> **AIM**
Return every line of the listing below word for word, leaving out the pictures.

[Dataset entries]
--- start ---
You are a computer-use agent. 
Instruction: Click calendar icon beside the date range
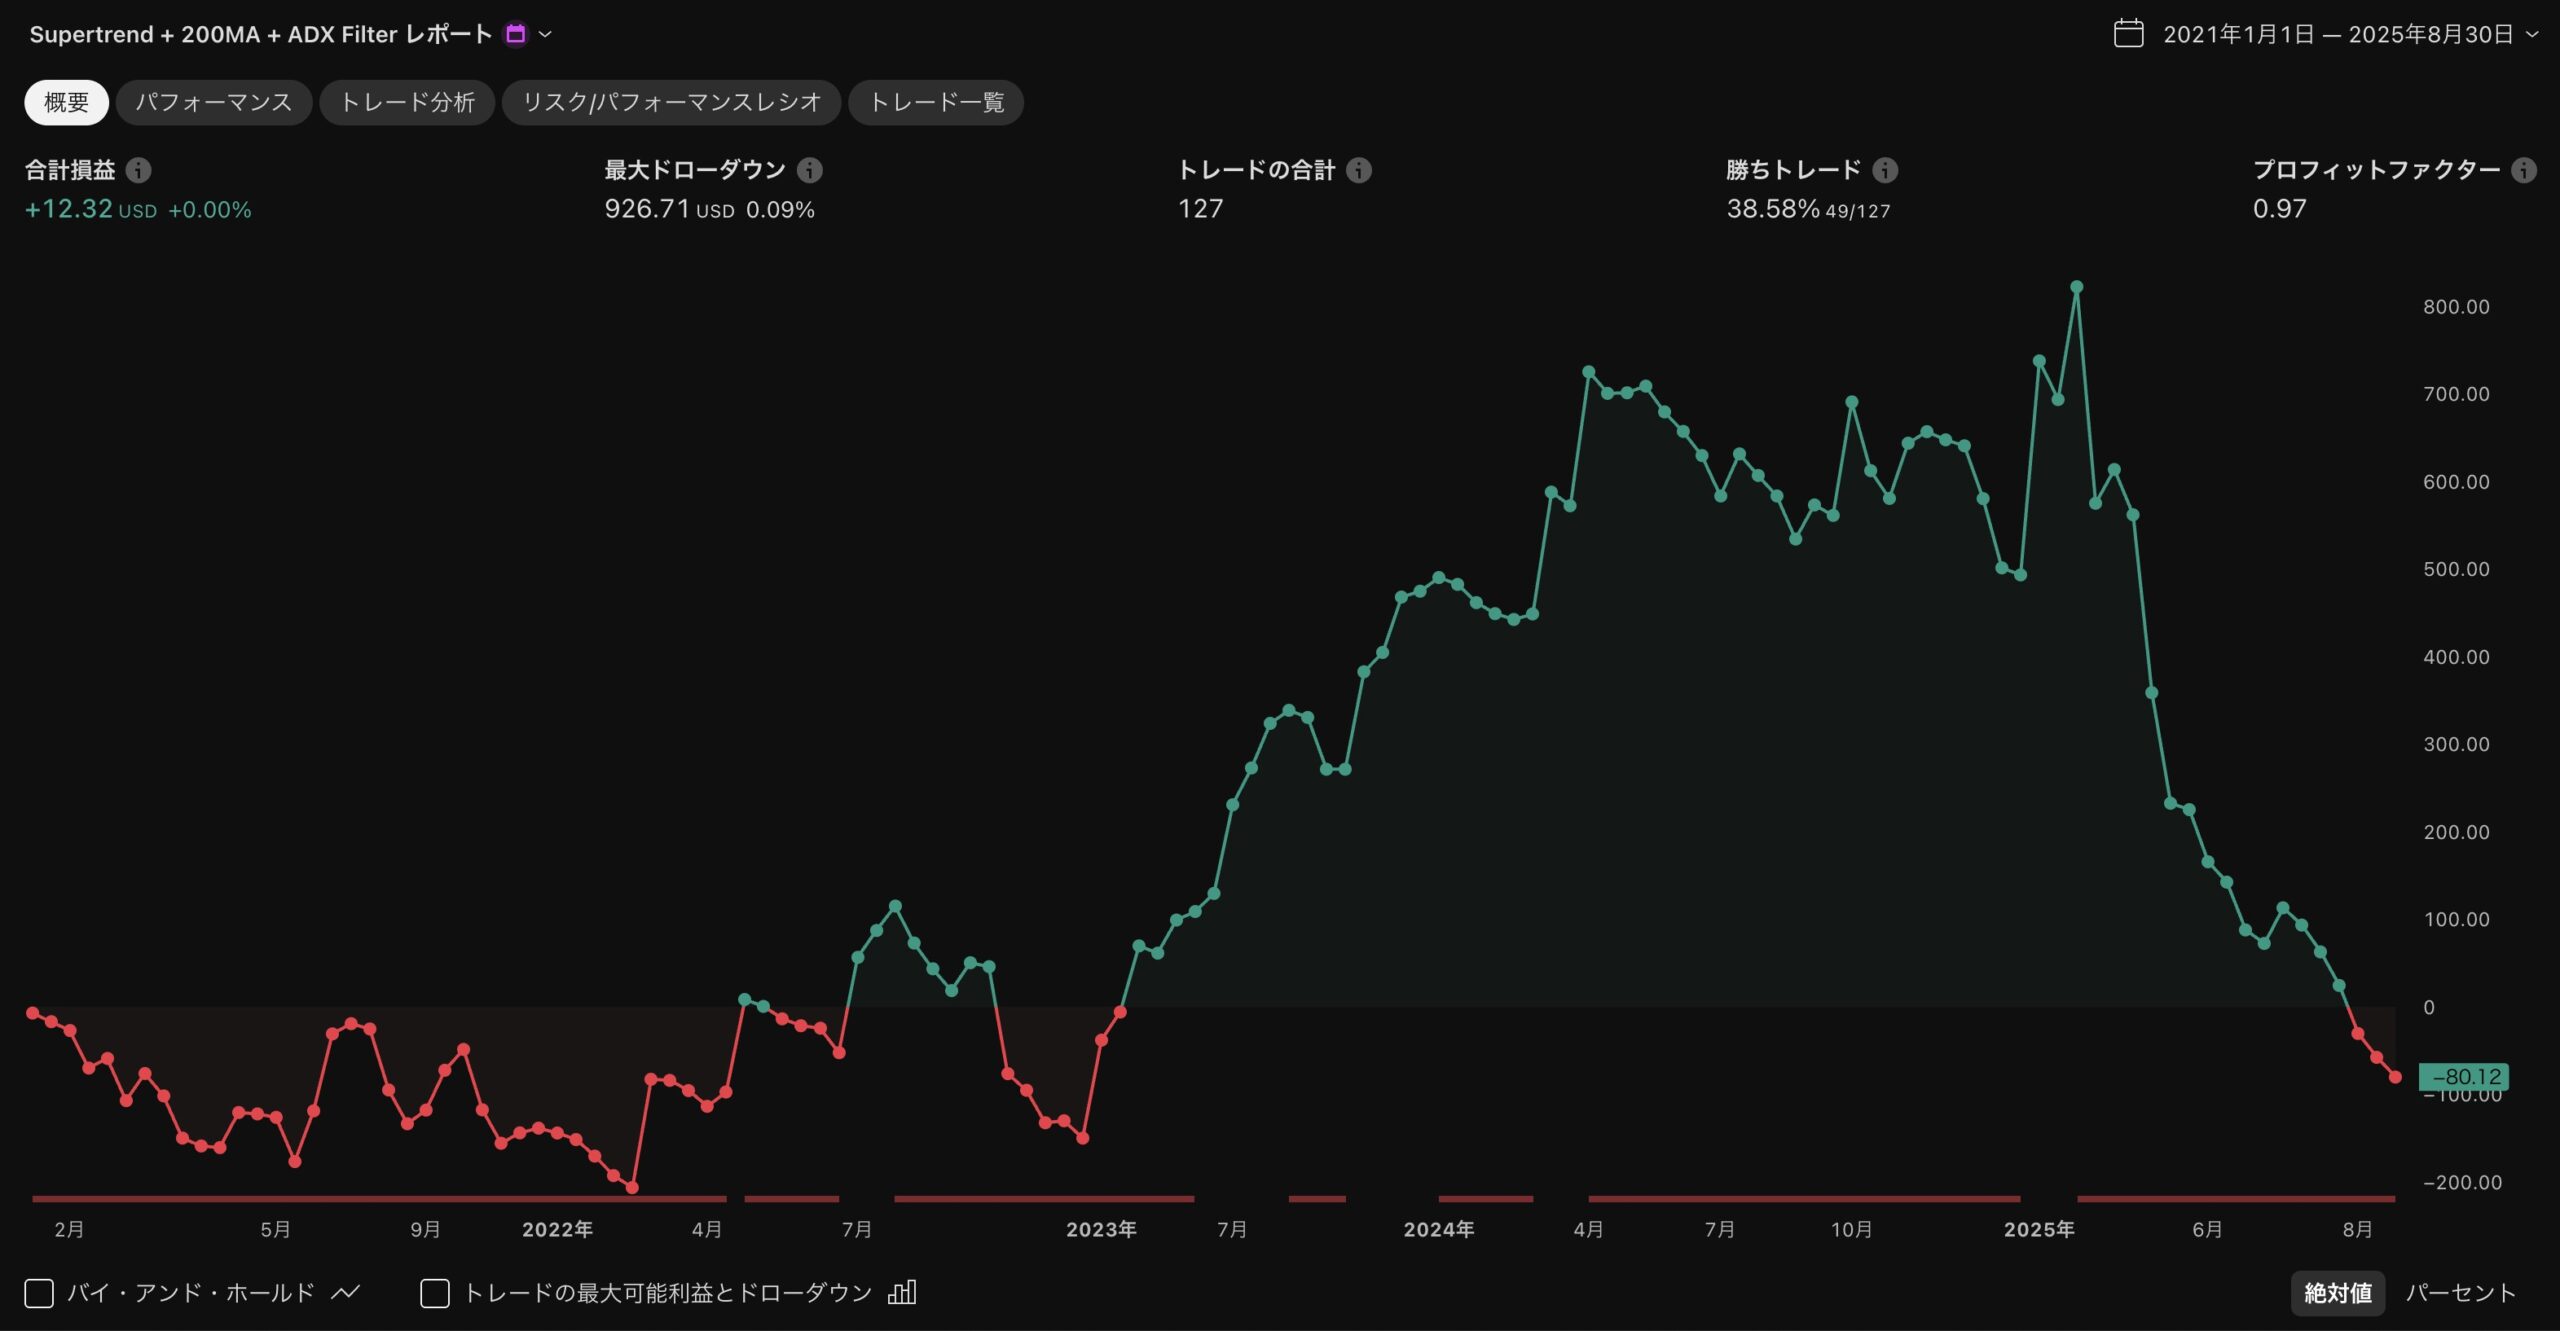(x=2128, y=34)
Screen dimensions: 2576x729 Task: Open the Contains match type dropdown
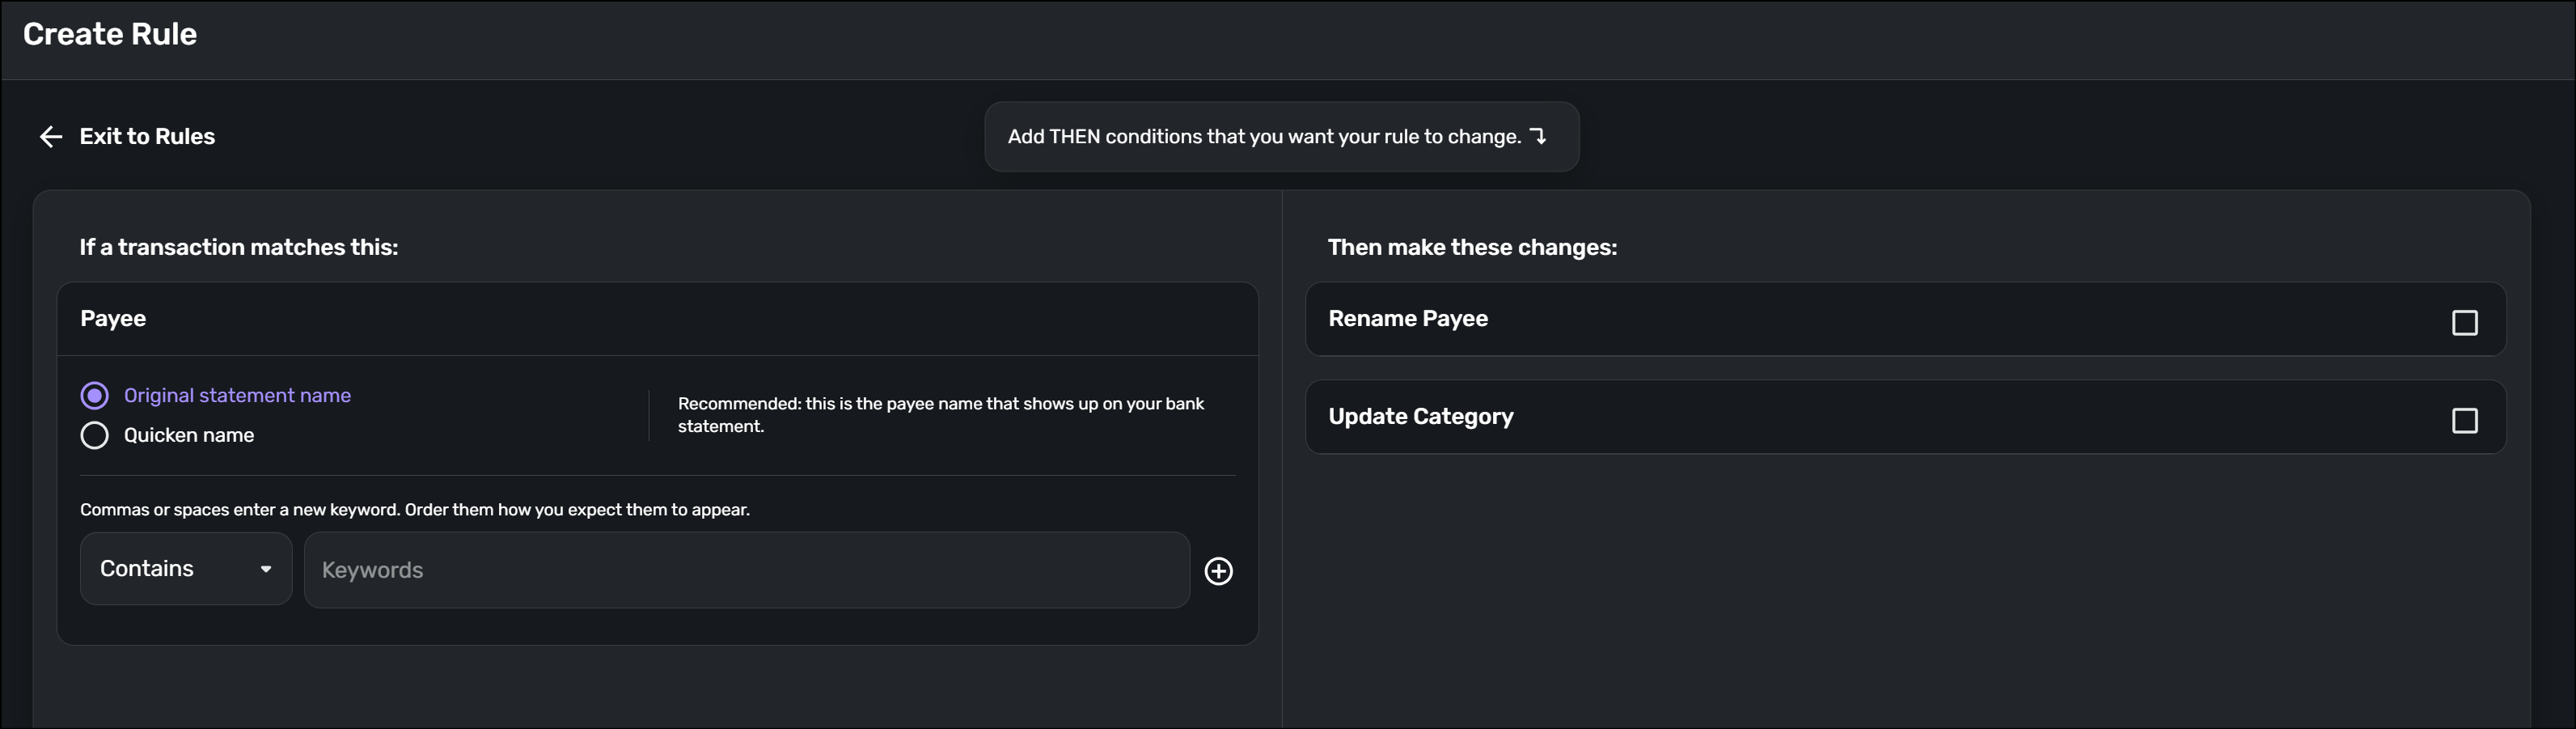186,569
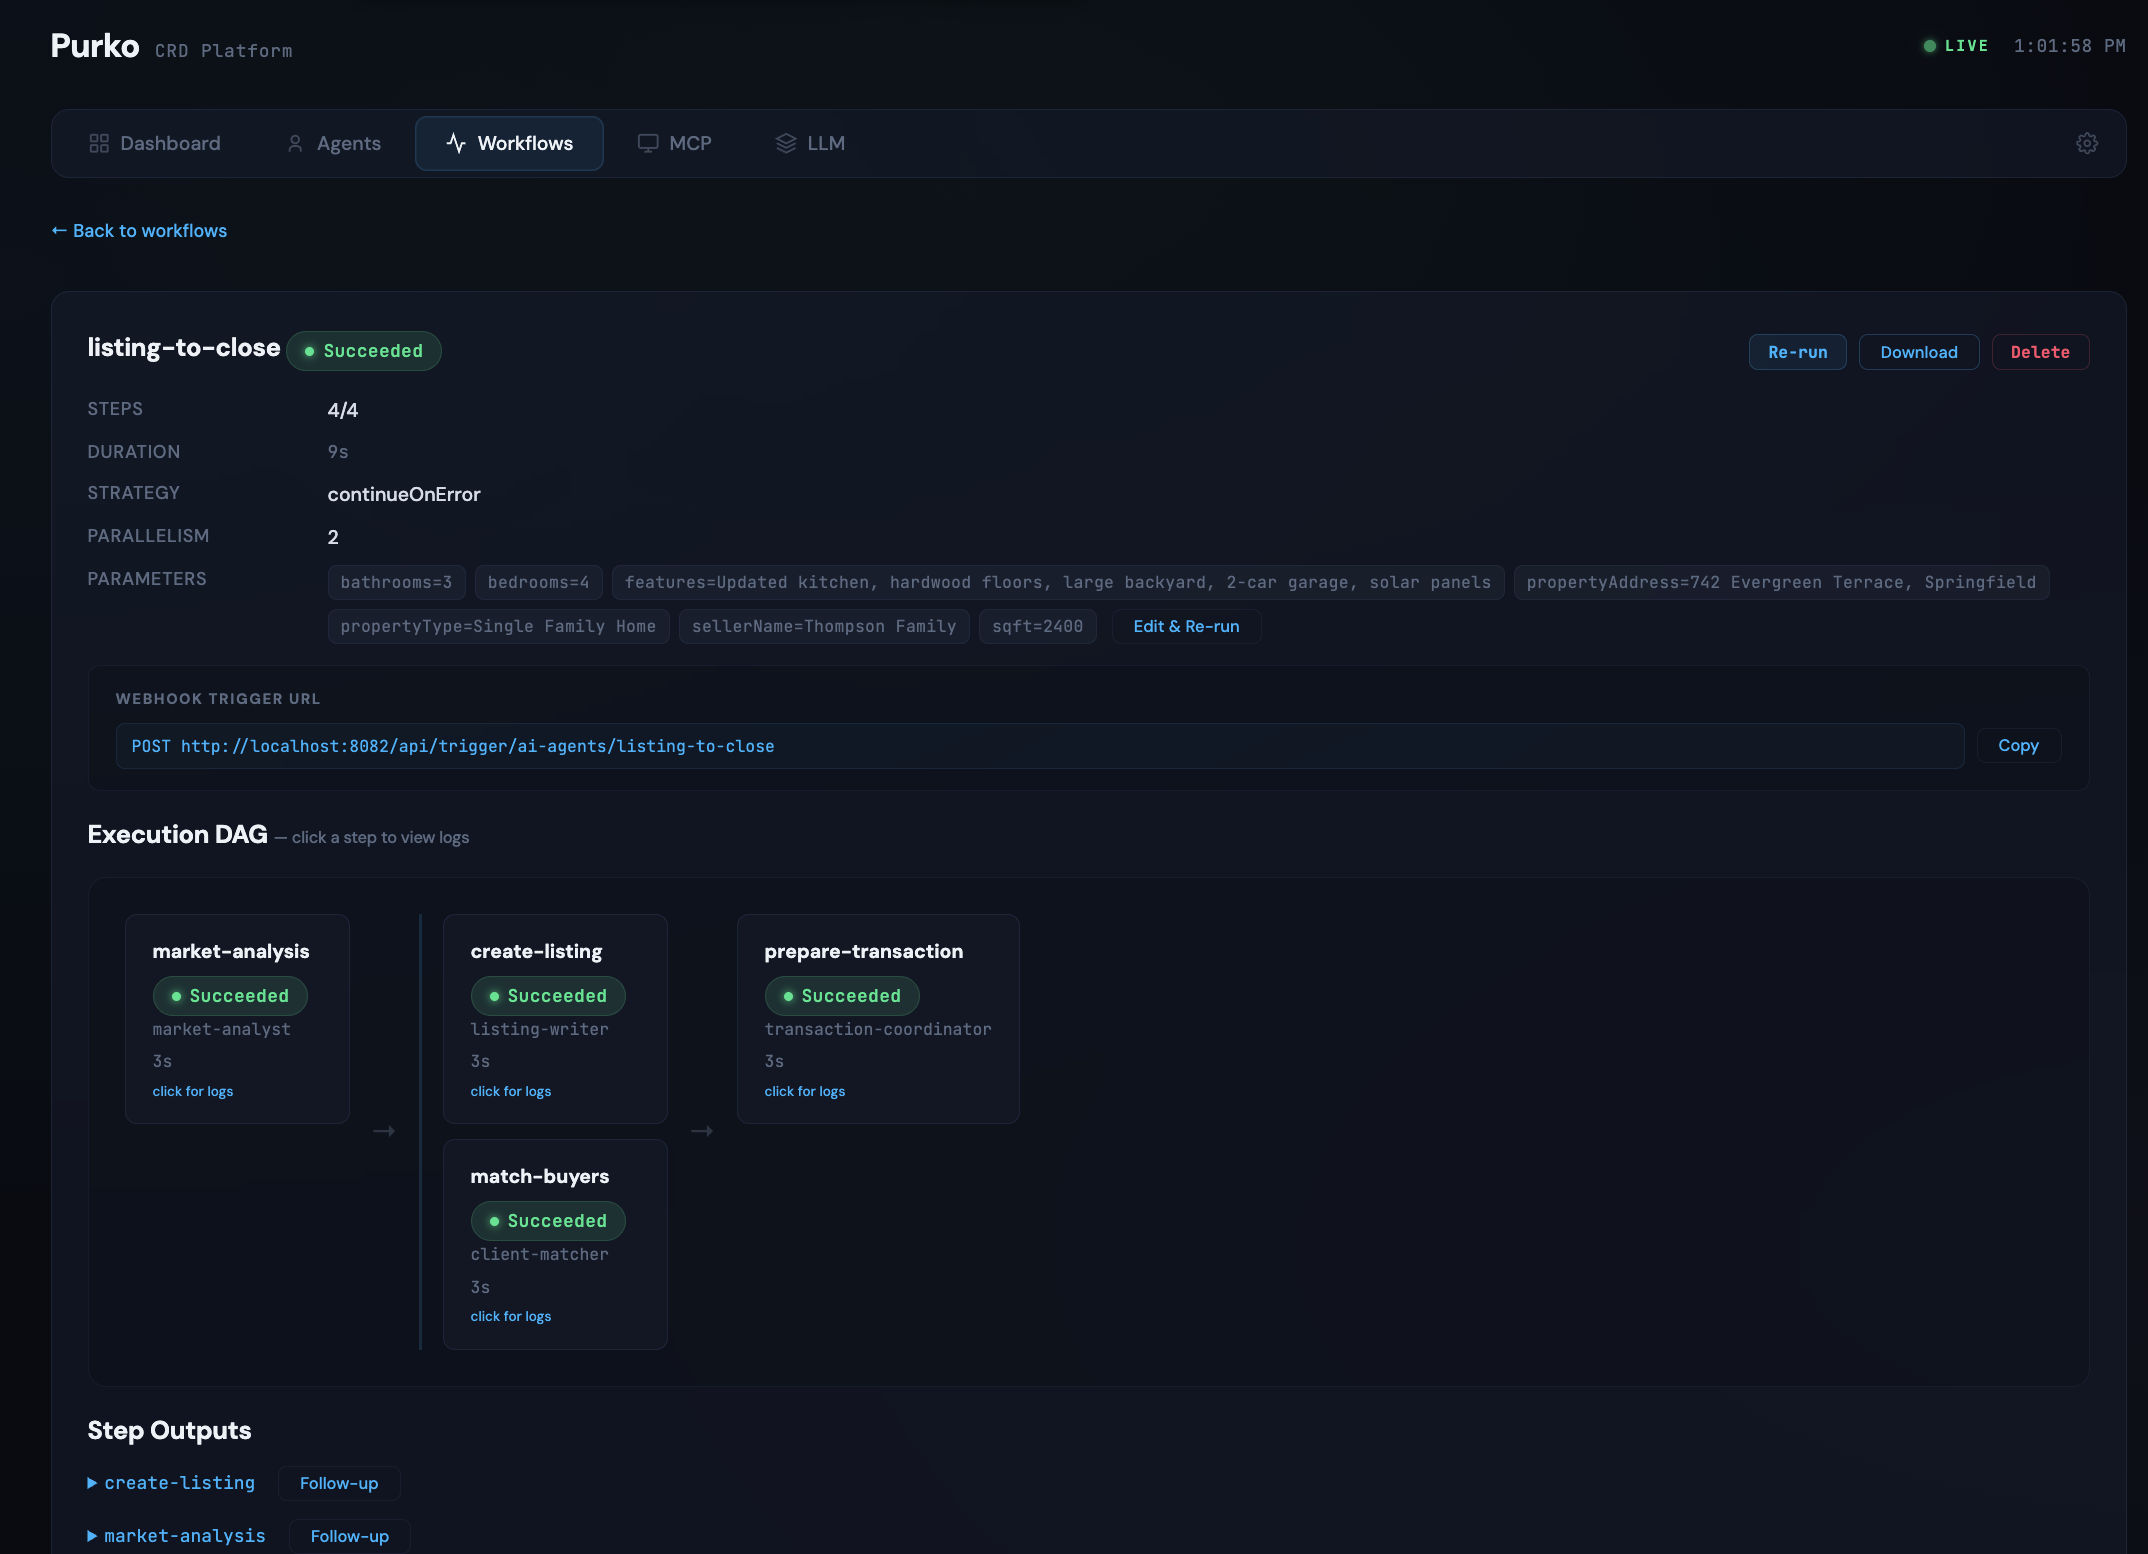Open the LLM tab

click(x=810, y=143)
--- end ---
> **WRITTEN ANSWER**
You are a computer-use agent. 
Instruction: Click calendar icon beside the date range
(x=2128, y=34)
Screen dimensions: 2576x729 Task: Open the Contains match type dropdown
186,569
Open the LLM tab

click(x=810, y=143)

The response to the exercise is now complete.